_WHAT YOU ARE ASKED TO DO:_ Take the material below and reproduce, word for word, only the lines from the line with "The image size is (950, 622)." through the line with "by Versandpreis column".

_RAW DATA:_
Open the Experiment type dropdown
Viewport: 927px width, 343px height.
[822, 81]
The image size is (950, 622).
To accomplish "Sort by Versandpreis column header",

--

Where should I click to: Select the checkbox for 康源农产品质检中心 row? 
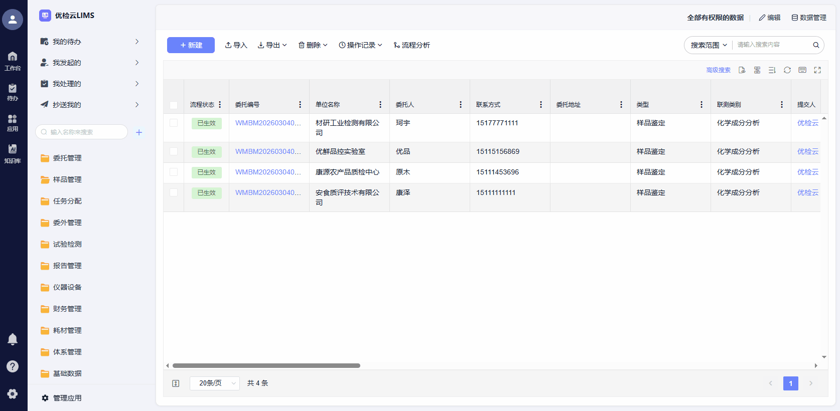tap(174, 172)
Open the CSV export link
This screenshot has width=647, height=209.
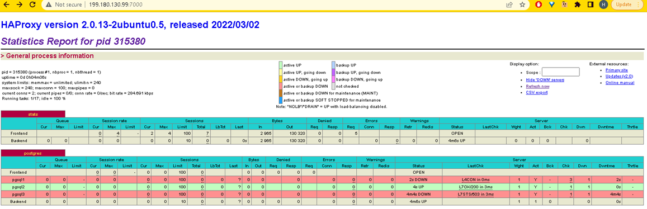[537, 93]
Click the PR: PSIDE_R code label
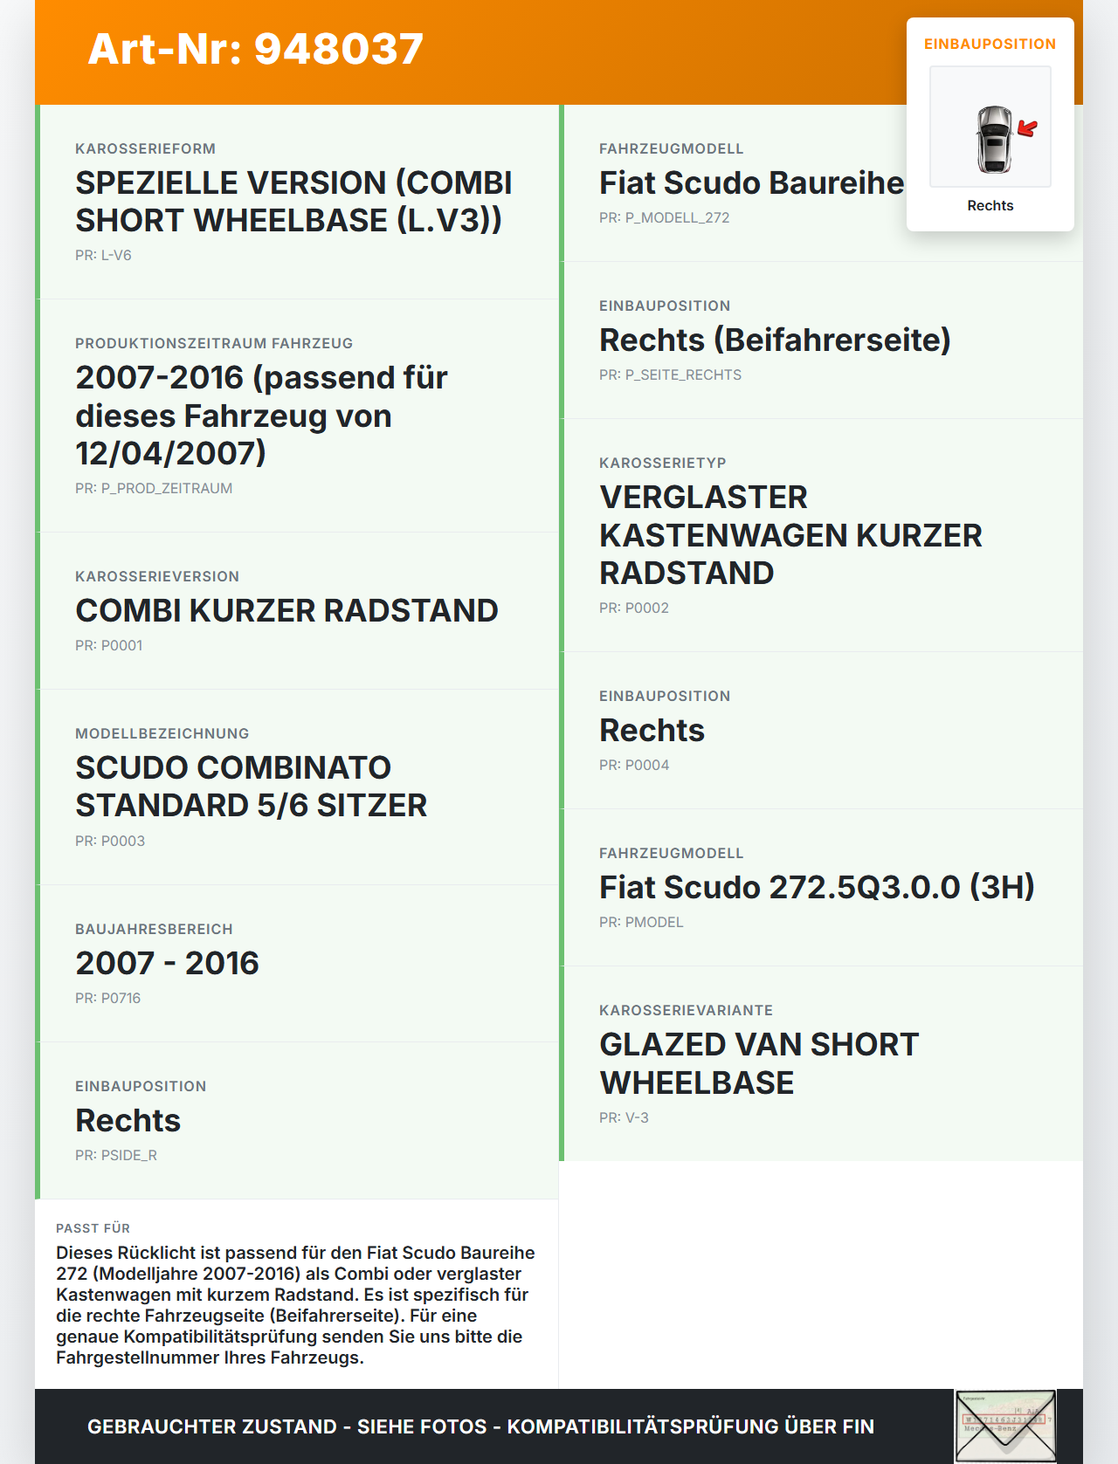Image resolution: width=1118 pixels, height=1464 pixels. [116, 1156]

_WRITTEN RESPONSE:_
The image size is (950, 622).
To accomplish "Sort by Versandpreis column header",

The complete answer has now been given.